Two main types of features are commonly used in constructing promotion models: personal and performance oriented. Personal features [6] include various aspects of an individual’s background and career history, such as educational qualifications, gender, age, department, region, recruitment channel, and marital status. According to expectancy theory [30], most employees are motivated to work harder when they believe their efforts will lead to improved performance, ultimately resulting in desirable outcomes like promotions. Performance-oriented features are also widely used in promotion decision-making [26]. These are typically measured through metrics such as key performance indicators (KPIs), performance ratings, awards received, training scores, and overall performance scores. Generally, both personal and performance-oriented features are used when constructing promotion models with machine learning methods [7, 8]. This study does the same; however, performance-oriented features are given higher priority on the assumption that performance is more critical to promotion than personal attributes.
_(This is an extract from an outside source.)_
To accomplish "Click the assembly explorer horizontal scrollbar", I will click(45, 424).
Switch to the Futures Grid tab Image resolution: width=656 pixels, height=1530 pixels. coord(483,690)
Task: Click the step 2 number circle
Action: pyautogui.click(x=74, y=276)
2.2 Machine Learning Methods

Machine learning enables computers to learn from data and make predictions without being explicitly programmed. It has been applied to HR data in various contexts [29, 31]. Two learning approaches are used to construct employee promotion models: supervised learning and unsupervised learning, which perform classification and clustering tasks, respectively. Several standard supervised learning algorithms have been used to construct promotion models, including random forests [6], decision trees [12], and logistic regression [13]. Some studies have used the same dataset as this study for the analysis and prediction of employee promotions. For instance, research employing gradient boosting achieved 93.94% accuracy, an F1 score of 92.76%, and an ROC score of 67.22% [7]. Another study focused on addressing imbalanced datasets in employee promotion prediction; a random forest model attained 93.14% accuracy. The best results were obtained using random oversampling with a random forest, achieving 98.42% accuracy [14]. On the other hand, many studies have employed unsupervised learning methods to construct HR-related clustering models, particularly fuzzy clustering [15, 18, 32–34] and K-means clustering [17, 19–22]. Clustering models share a common objective with promotion models, as they can group individuals from different contexts according to similarities in their data. Therefore, this study proposes an unsupervised learning approach, incorporating K-means and FCM clustering to develop an employee promotion model.

High-quality data are essential for constructing machine learning models. Feature extraction and augmentation have become popular tools for making raw data more manageable for machine learning models. Feature extraction reduces a dataset’s dimensionality by selecting only the most important features for further analysis. The most commonly used dimensionality reduction method is PCA, which transforms a large set of variables into a smaller set of uncorrelated variables, known as principal components, that capture most of the variation in the data. Each principal component is a linear combination of the original variables and accounts for a portion of the total variance [35, 36]. PCA is commonly applied to prepare data for classification [12] and clustering [20]. In this study, PCA is used to enhance the performance of clustering models.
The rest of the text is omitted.